That is a high threshold and is intended to be such. The directive indicates that. I do not wish to sound brutal, but some loss and distress are the small change, the regular consequences, of competition. One man's success in business may be his competitor's disappointment. That is not what the legislation is supposed to be about. We need to define matters with care and we believe that the literal words of the directive will not do. The directive's job, in Article 14, is to state terms of policy. The Bill's job is to work that policy carefully into the existing framework of enforceable rights and freedoms laid down elsewhere in the directive. It is not simple, but we believe that we have got it about right, giving effect to the intentions of the directive, in essential guidance on which everyone involved can confidently rely.

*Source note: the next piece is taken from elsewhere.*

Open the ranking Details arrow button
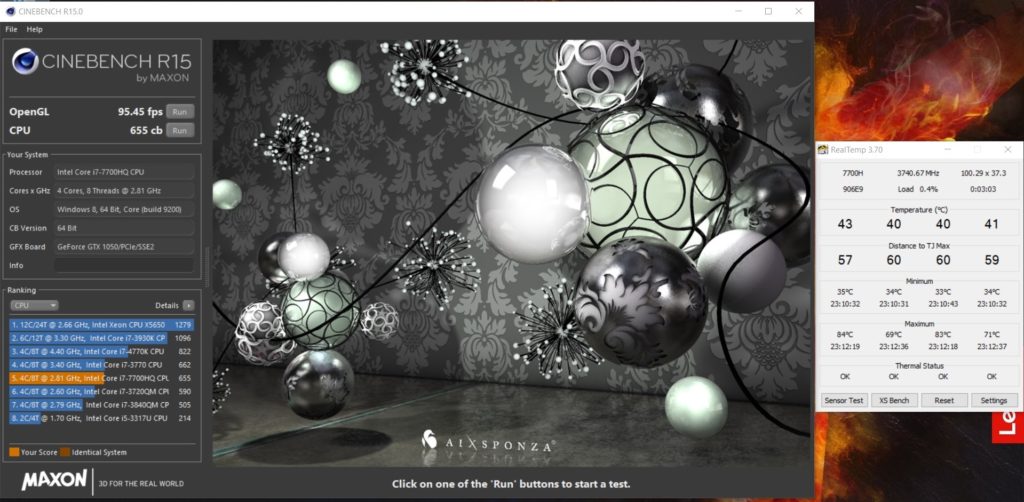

Finally, we must come to a judgment about where we draw the balance. I hope that your Lordships will believe that we have done so properly. Perhaps I may refer again to the issue of objection which was raised in a more general context by the noble Earl, Lord Northesk, as opposed to his specific question about tick boxes. We are trying to safeguard the interests of business. Instead of expecting someone in business, running any form of organisation, to have to run the gauntlet of the entire regulatory mechanism which the Bill sets up, we say that until someone objects it is a matter for the judgment of the data controller.

I take the noble Earl's point that one might be setting up systems and having employees trained for the rather arid task of doing nothing--quite unlike any experience on the Front Bench in your Lordships' House! We have taken the model which most people believe is capable of working sensibly and reasonably in practice; the right to object to direct marketing as set out in Clause 10. It is true that one might have the extreme circumstance of the excessive individual who will write objecting to companies which have no sensible connection with his or her activities. However, we believe that that will be most unusual. Most people exercise their rights sensibly and we must construct a legislative framework which will deal with that.

I hope that with those comments I have satisfied your Lordships of the merits of the Government's amendment and I ask the noble Lord, Lord Norton, to withdraw his.